The young woman whose likeness was captured in this Real Photo postcard image was a schoolteacher in Red Wing (or Redwing), Kansas in 1907-08. The names of her pupils are neatly written on the back of the card:
Harry Hall Willie Ruble Amelia Proksch August Proksch James Ruble Matilda Heoffner Blanch Cliff Carl Winkle Joseph Heoffner Ethel Bailey |
Alloys Heoffner Dell Wylie Richard Bailey Stella Ruble Regina Smith Anna Proksch Rosine Winkle Isabell Bailey Joe Proksch James Bailey |
Below the names is the following inscription: "In loving remembrance of days spent to-gether in district 31./ Nannie Wilson / Teacher".
There are twenty students listed but some of the surnames are repeated (there are four children named Bailey, four named Proksch), so Wilson undoubtedly taught a range of ages at the same time, presumably in one room. Amy Bickel, who writes the Dead Towns in Kansas blog and has photos of the area as it looks now, includes Redwing today among the state's more than 6,000 ghost towns.

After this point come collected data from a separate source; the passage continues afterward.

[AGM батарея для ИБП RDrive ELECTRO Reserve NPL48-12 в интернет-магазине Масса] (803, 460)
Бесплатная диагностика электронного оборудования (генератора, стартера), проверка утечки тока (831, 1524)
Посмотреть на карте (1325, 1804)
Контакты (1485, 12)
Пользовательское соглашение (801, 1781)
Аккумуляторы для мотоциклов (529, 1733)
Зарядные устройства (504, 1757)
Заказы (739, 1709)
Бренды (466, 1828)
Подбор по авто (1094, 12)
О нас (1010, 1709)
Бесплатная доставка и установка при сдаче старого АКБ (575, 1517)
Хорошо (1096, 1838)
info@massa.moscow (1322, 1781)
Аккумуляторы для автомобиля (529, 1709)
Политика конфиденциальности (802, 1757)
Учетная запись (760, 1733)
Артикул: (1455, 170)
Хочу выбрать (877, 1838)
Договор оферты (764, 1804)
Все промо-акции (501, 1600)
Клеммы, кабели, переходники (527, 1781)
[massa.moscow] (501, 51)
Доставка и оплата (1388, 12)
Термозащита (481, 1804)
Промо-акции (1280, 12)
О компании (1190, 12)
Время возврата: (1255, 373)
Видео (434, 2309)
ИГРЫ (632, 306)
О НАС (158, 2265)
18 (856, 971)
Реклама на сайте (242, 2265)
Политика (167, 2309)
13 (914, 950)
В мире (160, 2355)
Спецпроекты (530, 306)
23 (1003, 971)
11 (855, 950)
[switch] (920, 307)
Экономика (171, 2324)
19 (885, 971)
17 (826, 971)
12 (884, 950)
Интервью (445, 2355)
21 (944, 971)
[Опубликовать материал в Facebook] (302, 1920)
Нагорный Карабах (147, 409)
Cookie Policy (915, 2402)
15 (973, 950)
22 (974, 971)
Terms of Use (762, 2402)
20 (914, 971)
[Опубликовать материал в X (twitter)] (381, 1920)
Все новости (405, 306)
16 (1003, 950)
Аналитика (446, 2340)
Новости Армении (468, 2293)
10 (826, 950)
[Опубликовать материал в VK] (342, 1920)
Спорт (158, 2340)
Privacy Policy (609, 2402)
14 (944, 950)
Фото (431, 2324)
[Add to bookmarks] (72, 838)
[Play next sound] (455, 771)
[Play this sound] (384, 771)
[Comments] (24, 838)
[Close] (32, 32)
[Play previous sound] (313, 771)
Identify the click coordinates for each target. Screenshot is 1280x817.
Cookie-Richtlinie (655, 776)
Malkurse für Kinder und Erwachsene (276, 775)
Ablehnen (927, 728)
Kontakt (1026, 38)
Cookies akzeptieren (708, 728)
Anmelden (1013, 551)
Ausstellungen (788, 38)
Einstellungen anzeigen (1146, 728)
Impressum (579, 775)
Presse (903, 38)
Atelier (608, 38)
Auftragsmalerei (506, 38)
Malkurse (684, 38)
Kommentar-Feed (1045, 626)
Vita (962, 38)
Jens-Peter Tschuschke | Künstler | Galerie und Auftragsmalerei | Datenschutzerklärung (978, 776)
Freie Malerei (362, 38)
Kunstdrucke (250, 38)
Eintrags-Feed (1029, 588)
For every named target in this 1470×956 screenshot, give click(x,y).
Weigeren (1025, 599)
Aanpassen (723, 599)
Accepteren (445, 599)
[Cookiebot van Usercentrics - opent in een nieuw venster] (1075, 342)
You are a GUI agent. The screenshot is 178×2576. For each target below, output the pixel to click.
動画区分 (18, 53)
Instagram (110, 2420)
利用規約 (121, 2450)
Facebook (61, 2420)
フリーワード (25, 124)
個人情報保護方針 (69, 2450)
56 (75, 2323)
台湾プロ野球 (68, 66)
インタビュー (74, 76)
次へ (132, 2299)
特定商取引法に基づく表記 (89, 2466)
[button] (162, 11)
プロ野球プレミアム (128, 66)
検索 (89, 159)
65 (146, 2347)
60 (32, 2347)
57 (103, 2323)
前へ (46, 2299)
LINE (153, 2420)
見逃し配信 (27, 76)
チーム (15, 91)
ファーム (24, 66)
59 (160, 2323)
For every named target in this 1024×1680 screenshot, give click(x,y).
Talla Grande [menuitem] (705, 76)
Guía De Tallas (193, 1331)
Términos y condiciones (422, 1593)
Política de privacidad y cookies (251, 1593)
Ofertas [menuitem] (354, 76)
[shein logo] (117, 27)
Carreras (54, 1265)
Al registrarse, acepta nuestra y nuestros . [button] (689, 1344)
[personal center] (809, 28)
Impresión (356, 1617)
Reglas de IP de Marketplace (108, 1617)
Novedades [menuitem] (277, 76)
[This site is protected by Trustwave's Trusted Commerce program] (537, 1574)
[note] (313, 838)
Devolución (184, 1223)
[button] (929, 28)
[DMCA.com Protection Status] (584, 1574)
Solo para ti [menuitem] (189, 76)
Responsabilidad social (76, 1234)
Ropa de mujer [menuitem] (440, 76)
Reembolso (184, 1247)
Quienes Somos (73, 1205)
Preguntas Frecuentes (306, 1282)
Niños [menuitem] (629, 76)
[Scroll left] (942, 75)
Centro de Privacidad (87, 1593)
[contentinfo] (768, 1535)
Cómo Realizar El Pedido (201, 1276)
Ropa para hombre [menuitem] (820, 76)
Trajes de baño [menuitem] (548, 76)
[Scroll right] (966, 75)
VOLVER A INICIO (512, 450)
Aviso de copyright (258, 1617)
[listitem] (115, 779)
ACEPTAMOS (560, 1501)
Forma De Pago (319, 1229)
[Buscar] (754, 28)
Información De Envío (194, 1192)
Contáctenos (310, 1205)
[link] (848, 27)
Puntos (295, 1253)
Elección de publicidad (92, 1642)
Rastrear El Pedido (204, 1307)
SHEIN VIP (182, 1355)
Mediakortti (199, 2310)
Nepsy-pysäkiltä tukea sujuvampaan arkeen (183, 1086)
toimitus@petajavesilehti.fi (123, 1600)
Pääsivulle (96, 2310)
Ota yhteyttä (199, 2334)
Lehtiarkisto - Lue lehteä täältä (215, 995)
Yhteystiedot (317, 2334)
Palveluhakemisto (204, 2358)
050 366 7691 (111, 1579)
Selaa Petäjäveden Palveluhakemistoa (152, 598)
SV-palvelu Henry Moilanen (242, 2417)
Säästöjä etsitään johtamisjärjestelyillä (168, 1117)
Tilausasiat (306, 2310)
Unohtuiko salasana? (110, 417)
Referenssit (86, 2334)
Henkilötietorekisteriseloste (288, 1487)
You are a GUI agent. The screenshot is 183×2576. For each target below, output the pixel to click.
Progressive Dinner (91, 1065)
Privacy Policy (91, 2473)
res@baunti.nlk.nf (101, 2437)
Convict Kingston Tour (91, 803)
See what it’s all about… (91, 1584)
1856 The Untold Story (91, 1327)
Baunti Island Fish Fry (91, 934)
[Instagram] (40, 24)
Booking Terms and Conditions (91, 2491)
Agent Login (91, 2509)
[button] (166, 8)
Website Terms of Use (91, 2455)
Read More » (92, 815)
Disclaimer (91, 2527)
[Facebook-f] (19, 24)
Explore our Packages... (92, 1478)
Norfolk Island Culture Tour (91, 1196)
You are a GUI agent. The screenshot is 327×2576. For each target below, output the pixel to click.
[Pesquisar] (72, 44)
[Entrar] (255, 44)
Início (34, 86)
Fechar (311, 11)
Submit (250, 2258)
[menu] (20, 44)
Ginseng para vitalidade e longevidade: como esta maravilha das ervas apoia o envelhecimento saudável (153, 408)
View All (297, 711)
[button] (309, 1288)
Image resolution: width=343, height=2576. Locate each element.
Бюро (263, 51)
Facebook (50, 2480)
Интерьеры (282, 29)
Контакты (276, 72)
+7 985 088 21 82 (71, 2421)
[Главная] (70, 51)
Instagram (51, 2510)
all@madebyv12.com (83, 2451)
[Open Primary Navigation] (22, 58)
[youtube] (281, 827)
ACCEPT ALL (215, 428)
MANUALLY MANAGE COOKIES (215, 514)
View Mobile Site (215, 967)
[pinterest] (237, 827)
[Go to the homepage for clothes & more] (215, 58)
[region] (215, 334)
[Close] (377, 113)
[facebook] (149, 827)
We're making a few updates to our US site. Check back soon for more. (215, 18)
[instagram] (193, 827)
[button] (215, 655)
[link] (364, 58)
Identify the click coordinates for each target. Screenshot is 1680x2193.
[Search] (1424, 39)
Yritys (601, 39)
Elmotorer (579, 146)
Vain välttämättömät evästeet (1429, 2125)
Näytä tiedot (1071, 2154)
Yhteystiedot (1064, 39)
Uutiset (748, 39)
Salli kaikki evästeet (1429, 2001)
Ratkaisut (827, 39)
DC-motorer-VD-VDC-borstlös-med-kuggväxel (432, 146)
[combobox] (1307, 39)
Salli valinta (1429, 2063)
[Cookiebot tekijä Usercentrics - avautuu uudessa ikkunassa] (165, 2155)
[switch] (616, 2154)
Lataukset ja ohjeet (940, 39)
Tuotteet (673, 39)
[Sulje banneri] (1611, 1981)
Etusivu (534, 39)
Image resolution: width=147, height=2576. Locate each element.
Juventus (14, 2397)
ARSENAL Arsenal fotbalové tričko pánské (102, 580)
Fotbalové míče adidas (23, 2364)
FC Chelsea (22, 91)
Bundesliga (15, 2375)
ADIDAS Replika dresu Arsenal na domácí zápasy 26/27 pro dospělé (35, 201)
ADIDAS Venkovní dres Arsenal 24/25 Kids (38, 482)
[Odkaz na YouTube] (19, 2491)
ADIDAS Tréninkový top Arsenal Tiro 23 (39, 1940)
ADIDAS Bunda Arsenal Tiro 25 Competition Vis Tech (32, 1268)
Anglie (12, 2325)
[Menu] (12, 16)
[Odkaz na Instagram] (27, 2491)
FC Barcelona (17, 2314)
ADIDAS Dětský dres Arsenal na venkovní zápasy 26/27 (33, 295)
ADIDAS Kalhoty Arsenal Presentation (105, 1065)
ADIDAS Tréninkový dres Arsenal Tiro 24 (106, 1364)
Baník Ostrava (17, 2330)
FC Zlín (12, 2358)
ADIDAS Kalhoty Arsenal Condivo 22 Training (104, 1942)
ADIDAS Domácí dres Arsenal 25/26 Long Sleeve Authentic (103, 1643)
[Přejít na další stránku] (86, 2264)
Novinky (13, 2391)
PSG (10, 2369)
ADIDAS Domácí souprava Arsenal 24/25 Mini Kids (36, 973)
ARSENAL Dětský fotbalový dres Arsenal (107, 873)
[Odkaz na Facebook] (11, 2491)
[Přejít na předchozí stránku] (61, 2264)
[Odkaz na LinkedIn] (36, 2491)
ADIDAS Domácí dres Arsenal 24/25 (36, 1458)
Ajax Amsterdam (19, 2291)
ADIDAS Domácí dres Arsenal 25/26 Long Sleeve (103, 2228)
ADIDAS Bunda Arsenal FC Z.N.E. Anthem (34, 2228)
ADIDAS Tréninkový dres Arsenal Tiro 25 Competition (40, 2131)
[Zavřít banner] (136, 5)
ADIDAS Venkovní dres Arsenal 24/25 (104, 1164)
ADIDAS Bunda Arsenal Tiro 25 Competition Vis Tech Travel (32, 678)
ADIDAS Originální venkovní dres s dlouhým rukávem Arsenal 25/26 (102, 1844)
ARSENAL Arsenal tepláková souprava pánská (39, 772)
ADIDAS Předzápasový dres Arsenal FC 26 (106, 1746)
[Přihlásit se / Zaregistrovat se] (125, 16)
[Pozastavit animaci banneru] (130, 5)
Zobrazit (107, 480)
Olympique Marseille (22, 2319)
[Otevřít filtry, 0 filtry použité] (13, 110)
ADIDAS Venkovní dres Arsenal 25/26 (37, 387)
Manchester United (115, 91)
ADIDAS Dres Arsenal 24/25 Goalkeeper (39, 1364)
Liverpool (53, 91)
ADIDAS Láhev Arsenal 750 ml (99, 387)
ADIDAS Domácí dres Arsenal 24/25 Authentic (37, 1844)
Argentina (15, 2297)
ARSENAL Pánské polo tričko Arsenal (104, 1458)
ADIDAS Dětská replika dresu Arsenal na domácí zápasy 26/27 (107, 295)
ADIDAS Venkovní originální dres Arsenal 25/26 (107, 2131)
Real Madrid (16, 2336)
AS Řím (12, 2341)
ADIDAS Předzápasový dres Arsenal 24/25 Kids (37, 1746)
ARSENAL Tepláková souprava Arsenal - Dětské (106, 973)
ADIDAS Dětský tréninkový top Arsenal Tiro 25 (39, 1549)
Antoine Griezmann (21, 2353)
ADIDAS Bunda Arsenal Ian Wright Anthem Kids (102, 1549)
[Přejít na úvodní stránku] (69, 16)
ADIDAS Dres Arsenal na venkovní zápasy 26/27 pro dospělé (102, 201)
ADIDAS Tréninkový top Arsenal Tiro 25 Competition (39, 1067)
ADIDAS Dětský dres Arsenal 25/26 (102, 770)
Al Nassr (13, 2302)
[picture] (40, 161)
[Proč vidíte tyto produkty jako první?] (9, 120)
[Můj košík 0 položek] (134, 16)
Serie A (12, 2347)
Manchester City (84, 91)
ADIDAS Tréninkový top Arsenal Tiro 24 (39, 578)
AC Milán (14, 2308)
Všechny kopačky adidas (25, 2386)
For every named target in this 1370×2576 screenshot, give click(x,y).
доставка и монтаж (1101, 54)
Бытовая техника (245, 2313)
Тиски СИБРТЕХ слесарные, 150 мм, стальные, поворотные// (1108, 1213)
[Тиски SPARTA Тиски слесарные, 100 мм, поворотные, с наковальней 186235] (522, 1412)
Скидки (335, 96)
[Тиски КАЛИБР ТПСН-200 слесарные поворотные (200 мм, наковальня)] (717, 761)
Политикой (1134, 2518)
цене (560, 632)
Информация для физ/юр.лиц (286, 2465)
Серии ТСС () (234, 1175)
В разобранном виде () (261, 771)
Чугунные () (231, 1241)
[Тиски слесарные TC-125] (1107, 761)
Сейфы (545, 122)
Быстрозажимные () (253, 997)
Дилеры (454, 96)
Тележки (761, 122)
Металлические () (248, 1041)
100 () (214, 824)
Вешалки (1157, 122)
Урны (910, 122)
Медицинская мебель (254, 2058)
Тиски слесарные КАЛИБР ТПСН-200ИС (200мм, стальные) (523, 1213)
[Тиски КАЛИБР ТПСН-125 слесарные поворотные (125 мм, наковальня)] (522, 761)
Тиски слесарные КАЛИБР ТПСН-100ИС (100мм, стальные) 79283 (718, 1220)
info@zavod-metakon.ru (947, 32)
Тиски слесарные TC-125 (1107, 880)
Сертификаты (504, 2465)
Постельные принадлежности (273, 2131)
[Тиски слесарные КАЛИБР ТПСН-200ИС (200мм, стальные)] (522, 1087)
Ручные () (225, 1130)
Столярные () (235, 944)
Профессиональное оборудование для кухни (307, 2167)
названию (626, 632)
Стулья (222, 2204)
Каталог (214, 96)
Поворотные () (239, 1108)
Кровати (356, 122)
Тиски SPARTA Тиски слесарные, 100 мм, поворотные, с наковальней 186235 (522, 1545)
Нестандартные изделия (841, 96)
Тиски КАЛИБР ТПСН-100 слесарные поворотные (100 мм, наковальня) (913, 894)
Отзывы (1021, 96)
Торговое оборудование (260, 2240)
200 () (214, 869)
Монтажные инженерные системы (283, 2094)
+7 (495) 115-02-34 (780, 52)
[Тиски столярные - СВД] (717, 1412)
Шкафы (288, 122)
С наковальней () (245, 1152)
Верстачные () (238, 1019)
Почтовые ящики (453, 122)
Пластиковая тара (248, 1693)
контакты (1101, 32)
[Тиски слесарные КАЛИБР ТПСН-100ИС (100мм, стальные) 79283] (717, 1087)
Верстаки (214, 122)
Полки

There are identifiable traces of a number of Nannie Wilson's pupils in census records and other online sources, but I'm not inclined to pursue them. Perhaps in this case I just feel that the stories of these people don't belong to me, that I have no right to them.
1 comment:
“In loving remembrance of days spent to-gether”: what a beautiful, heartfelt thing for a teacher to say.
I searched for one name and found a daughter who died just last month. I know what you mean about not having a right to these stories: they’re not all that far in the past.